Now that construction of a new hotel at the Pendleton airport has been approved, city hall is proposing construction of a second hotel in the Happy Canyon parking lot. However, it seems the city doesn’t own the property and would trade publicly owned property west of Southwest 18th Street for the proposed construction site. Evidently hotels are big business; our city streets and convenient parking are not.
I fully expect the Rivoli Theater Coalition will soon be approaching the city council to request another handout. They are rapidly running out of money, and the city always seems eager to provide more, keeping this money pit above water while the asphalt on Main Street continues to crack and crumble. Perhaps declaring city streets as “historical,” city hall would show more interest in their renovation.
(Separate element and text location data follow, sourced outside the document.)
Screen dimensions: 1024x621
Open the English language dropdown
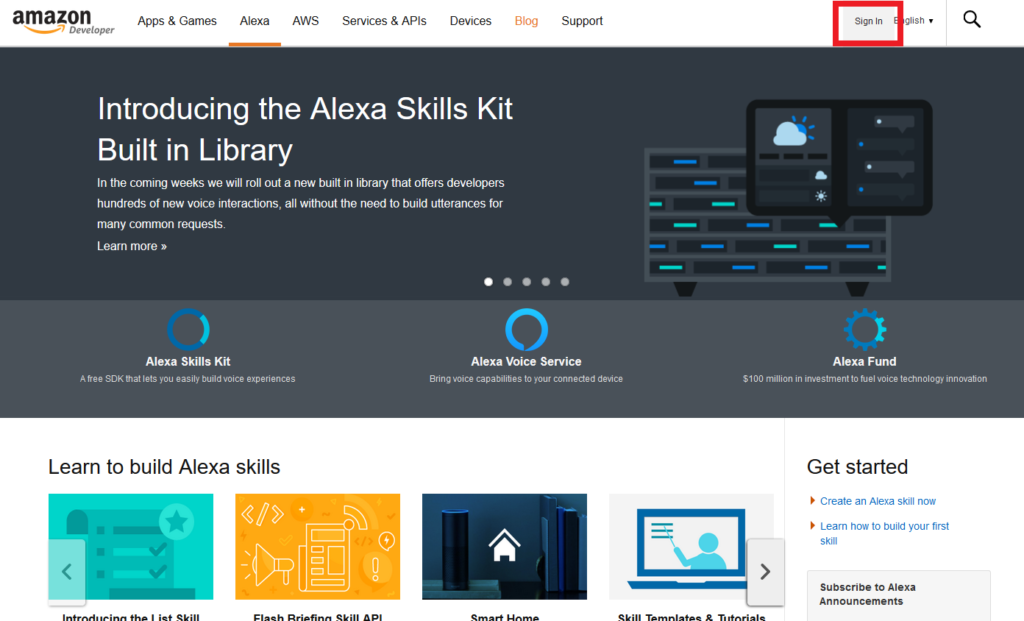pyautogui.click(x=912, y=19)
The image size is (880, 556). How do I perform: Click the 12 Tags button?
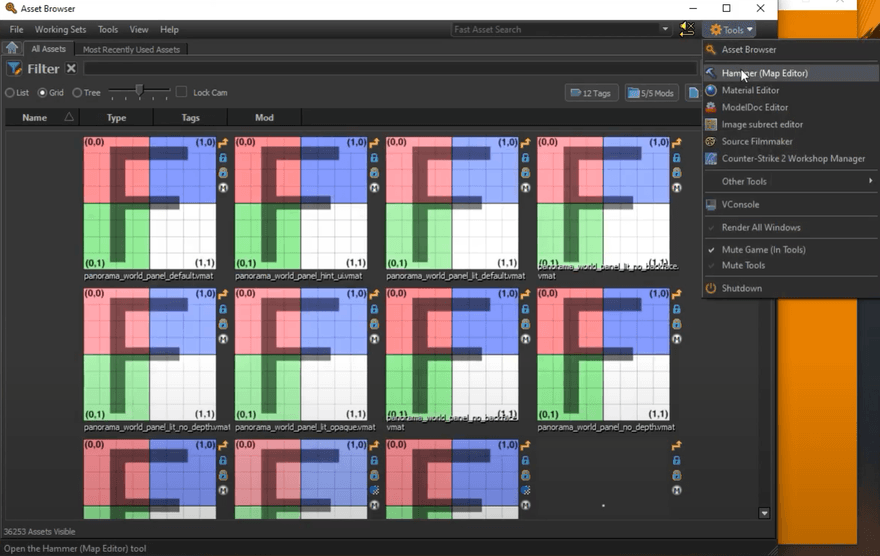591,93
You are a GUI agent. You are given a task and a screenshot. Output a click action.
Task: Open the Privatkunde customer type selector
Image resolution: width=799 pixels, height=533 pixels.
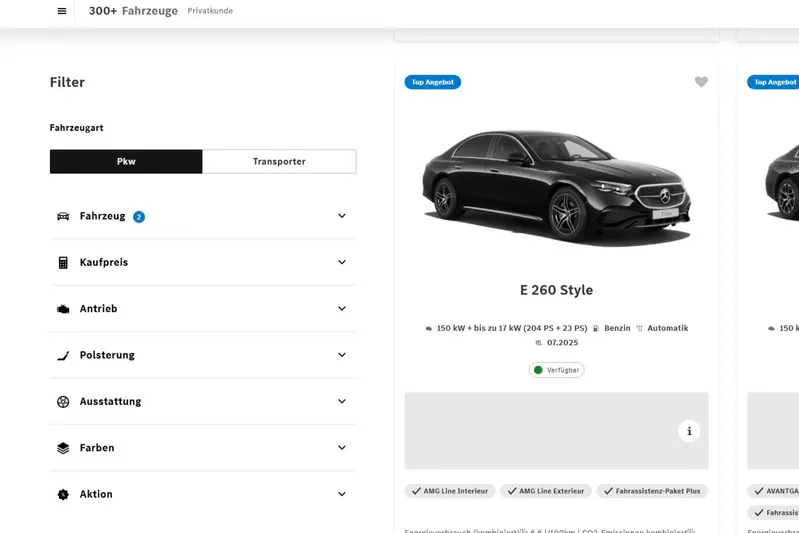coord(210,11)
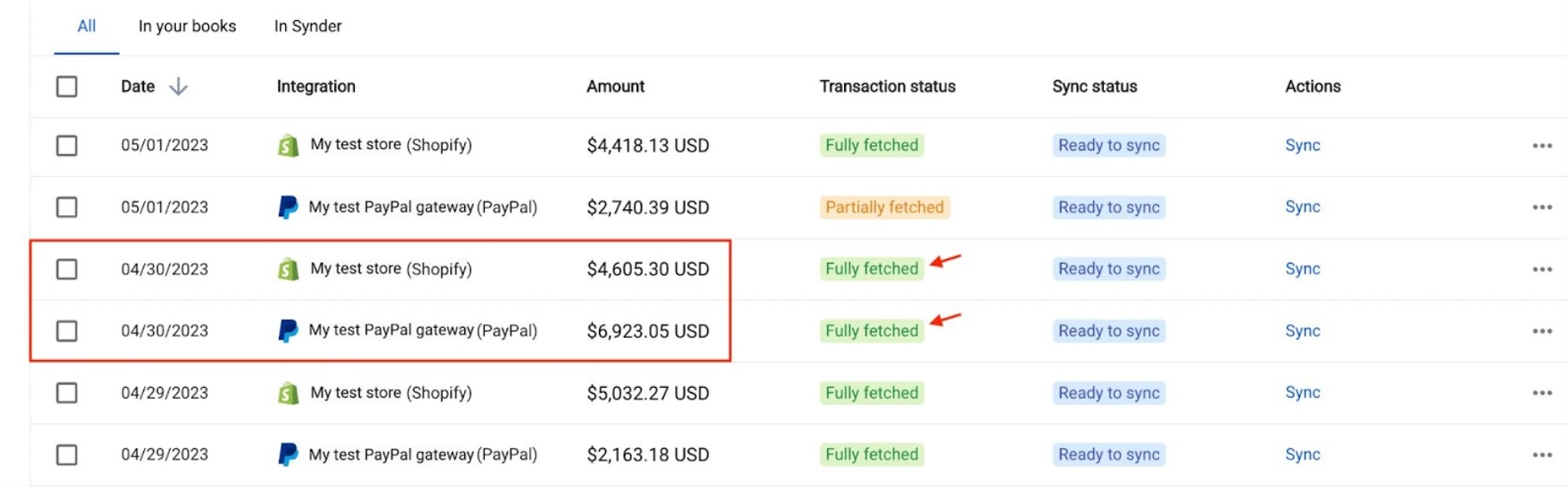Click the Date column sort arrow icon

tap(180, 87)
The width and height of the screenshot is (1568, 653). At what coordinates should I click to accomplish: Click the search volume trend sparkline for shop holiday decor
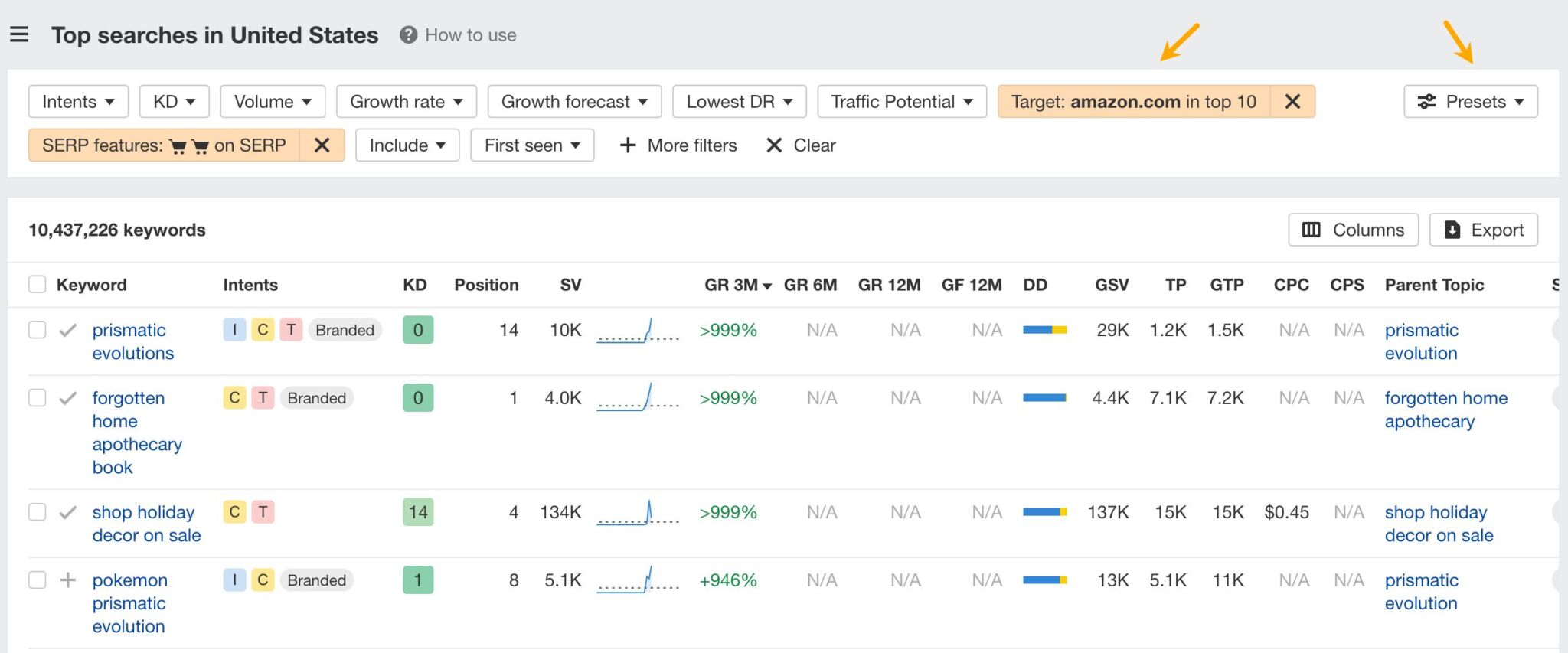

In an effort to deflect attention away from the delays and ballooning costs of the Eighth Street Bridge project, it appears city management has decided to form another new committee, the North Bank Umatilla Advisory Committee. It looks like we’ll end up with another new program much like the “River Quarter Overlay,” spending huge amounts on consulting fees to develop some plan than the city cannot afford to fund, and all at the expense of maintaining our city streets.
According to recent city news, $781,000 was planned for street repairs in 2018. After promising an increase using a portion of the marijuana taxes and increased state gas taxes, the public works director expects to spend $725,000 in 2019, a decrease of $56,000. Spending $190,000+ of gas tax funding for electricity instead of the asphalt for which it was intended makes little sense, considering the condition of our city streets.
Despite generous salaries, our city management team seems unable to operate the city efficiently. Another consultant, an efficiency expert, is apparently in the cards to get the city back on track. Discipline, a little bit of common sense, and a focus on a program that effects everyone, not just a chosen few, are really what’s needed, and that, my friends, is maintenance of our public streets.